The American Journal of Medical Genetics has dedicated its March issue to the study of anxiety, including a contribution from our own lab! Here, I summarise some of the exciting developments it describes.
Harvard’s Jordan Smoller (whose contributions feature heavily in the issue) sets the scene for this foray into “the wilderness of anxiety disorder genetics”. Championing the innovative work represented in the issue, Smoller highlights the difficulties of researching this complex phenotype, and urges funders and investigators to commit to larger and systematic investigations (a call that is not falling on deaf ears in Camberwell…!).
The first report comes from the Army STARRS program, a longitudinal study of 72,000 US Army personnel that promises to contribute considerably to our increasing understanding of mental health through several ongoing longitudinal projects. Army STARRS has already performed multiple genomic studies of post-traumatic stress disorder, and in this issue they present the first genome-wide association study (GWAS) of social anxiety disorder, in 14,592 participants. The studied individuals were drawn from European, Latino and African backgrounds, offering a much-needed increase in diversity to the psychiatric genetic literature (although there is still a long way to go).

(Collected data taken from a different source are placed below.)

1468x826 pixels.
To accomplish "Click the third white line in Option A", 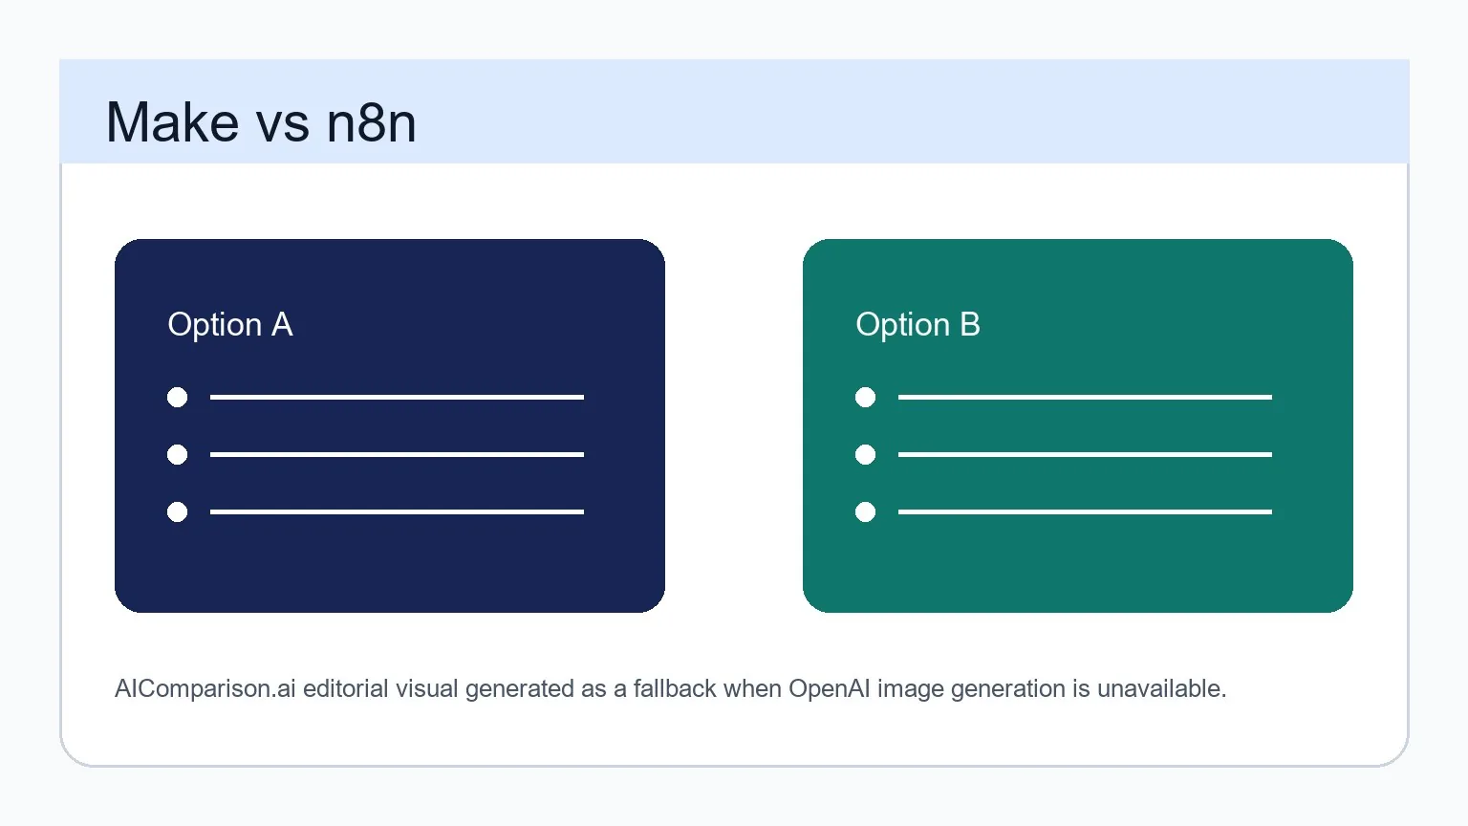I will (x=397, y=511).
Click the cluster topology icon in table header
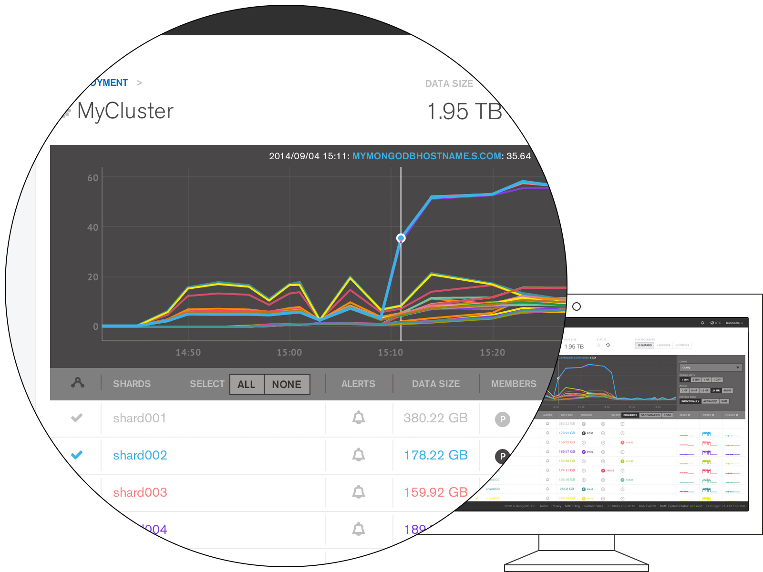Image resolution: width=763 pixels, height=572 pixels. pyautogui.click(x=78, y=383)
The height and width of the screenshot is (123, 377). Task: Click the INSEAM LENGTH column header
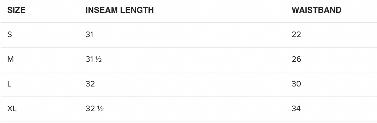click(x=119, y=10)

“Smoller highlights the difficulties of researching this complex phenotype, and urges funders and investigators to commit to larger and systematic investigations”
What then do we learn of the genetics of social anxiety from this effort? Firstly, that studying common genetics is valuable – the authors use a technique known as GREML to estimate the contribution of common, additive genetic variants to variance in social anxiety (SNP-heritability), and obtain a significant estimate of 12% in the European participants, and 21% in the Latino cohort. Similar-sized estimates were identified in the African cohort, but these were non-significant – this is likely to be a limitation of power, rather than an absence of true signal.
From an individual-variant perspective, the power of the cohort was again limited by its size – it is likely that tens of thousands of participants will be necessary to robustly identify variants. Nonetheless, studies in both the European and the African cohorts identified a region at genome-wide significance (although not the same region). Functional annotation in GWAS is a difficult task that many investigators are actively involved in solving, and the success of science comes in the replication of results, so these regions should be considered of preliminary interest, rather than definitive associations with social anxiety. Nonetheless, they represent a crucial step forward in our understanding of the common and impairing illness.
“the success of science comes in the replication of results, so these regions should be considered of preliminary interest, rather than definitive associations with social anxiety”
From one GWAS to another, this time a study of Generalised Anxiety Disorder (GAD) from 12,282 members of the Hispanic Community Health Study/Study of Latinos. If you include PTSD in the umbrella, it’s reasonable to say the anxiety disorders are punching above their weight in providing genomic data on ancestry groups beyond Europeans. Again, evidence was shown of SNP-heritability, an estimate of 7%. However in this instance, no individual variants were identified. Yet it is extremely promising to see this study published – the approach taken to analyse the data is rigorous and sensible, the question asked is important, and the data it puts into the scientific sphere will be vital in developing our understanding of GAD, especially given the ethnicity of the cohort.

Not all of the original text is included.